▼
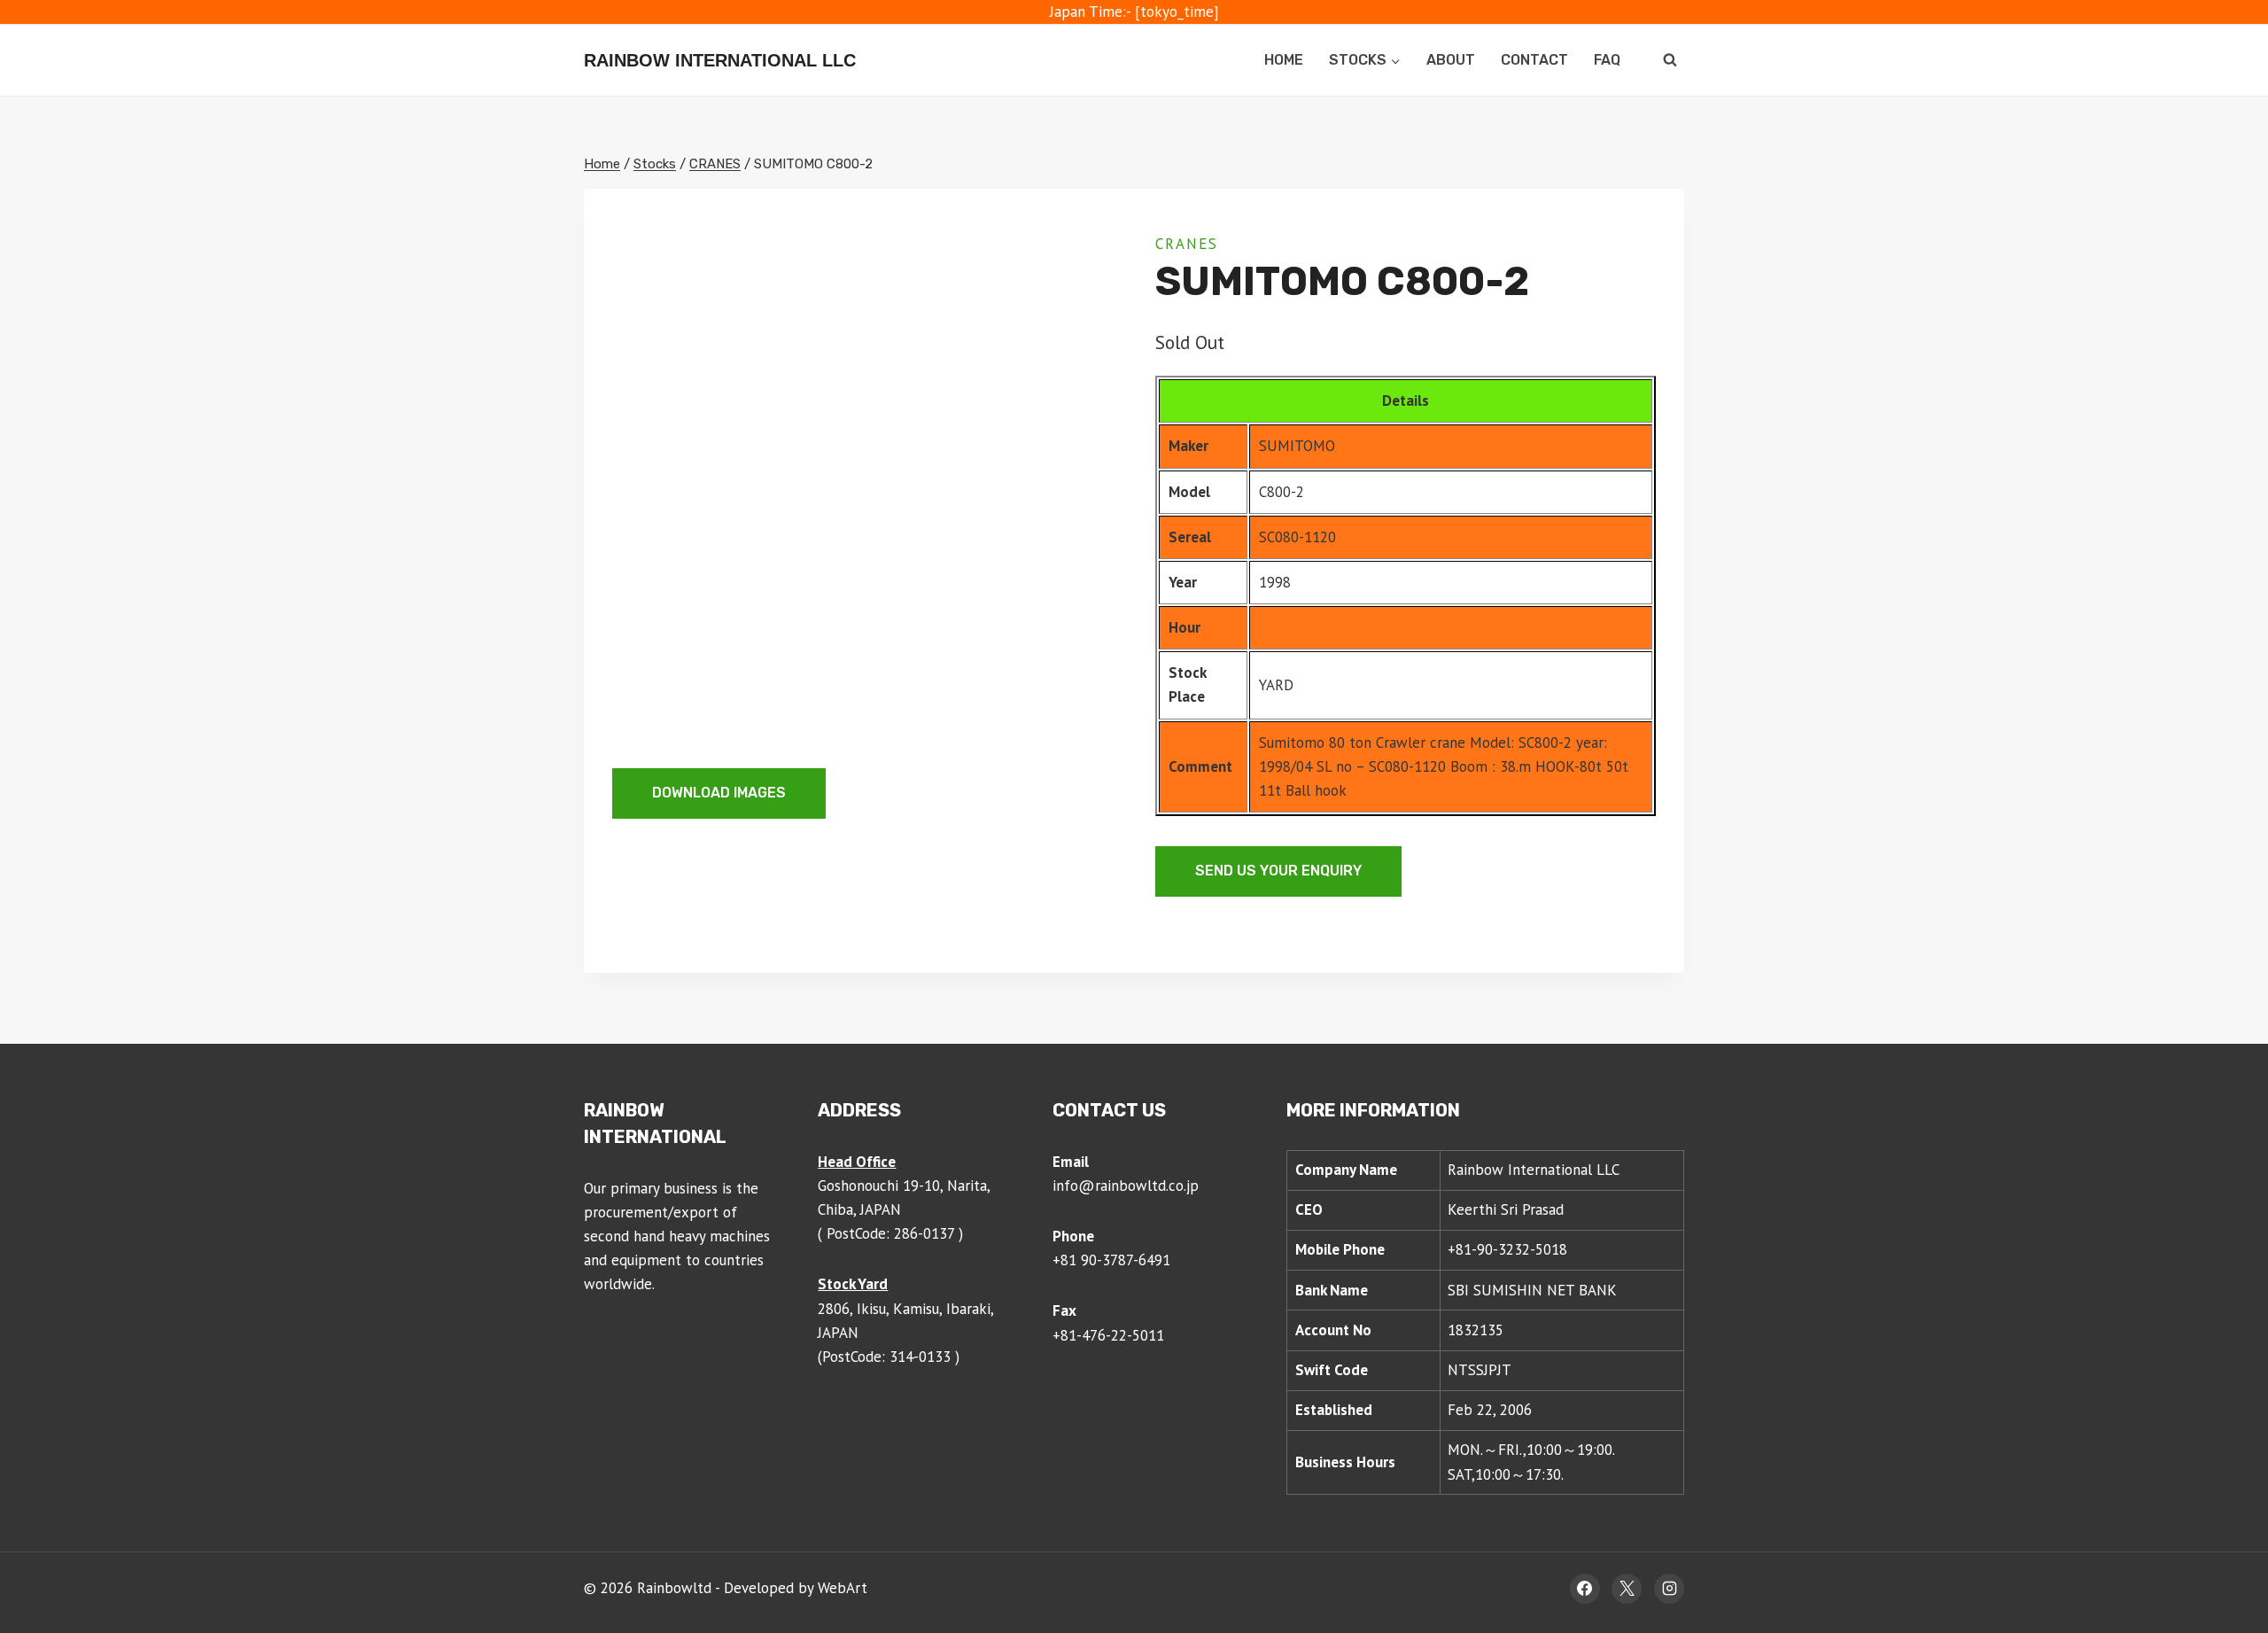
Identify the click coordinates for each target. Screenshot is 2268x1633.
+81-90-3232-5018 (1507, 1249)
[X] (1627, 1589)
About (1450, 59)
▲
▼
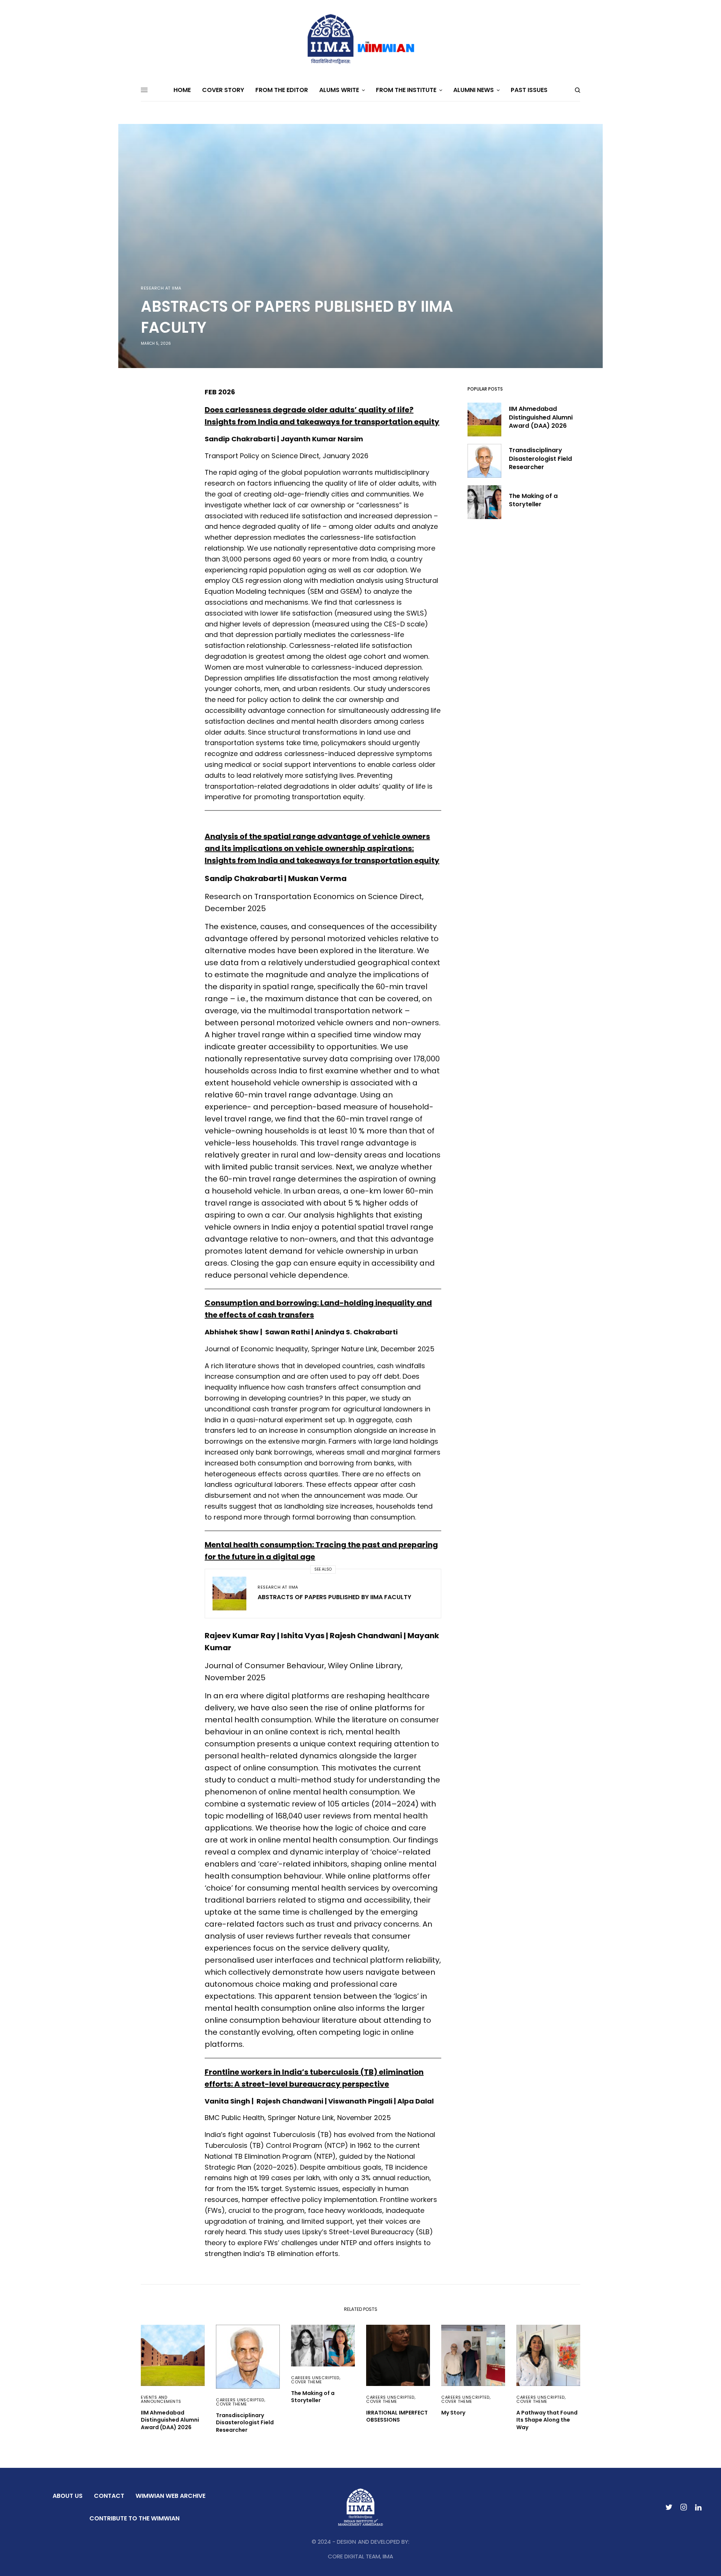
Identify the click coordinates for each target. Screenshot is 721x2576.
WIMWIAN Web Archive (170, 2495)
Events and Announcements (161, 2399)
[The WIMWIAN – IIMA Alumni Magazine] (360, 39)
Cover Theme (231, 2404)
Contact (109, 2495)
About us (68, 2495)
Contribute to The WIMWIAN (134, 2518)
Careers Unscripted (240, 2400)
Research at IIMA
▲
What you give back should be only the lines of the records above, starting at the line with "WIMWIAN Web Archive (170, 2495)" and ending at the line with "Research at IIMA", restated word for word.

WIMWIAN Web Archive (170, 2495)
Events and Announcements (161, 2399)
[The WIMWIAN – IIMA Alumni Magazine] (360, 39)
Cover Theme (231, 2404)
Contact (109, 2495)
About us (68, 2495)
Contribute to The WIMWIAN (134, 2518)
Careers Unscripted (240, 2400)
Research at IIMA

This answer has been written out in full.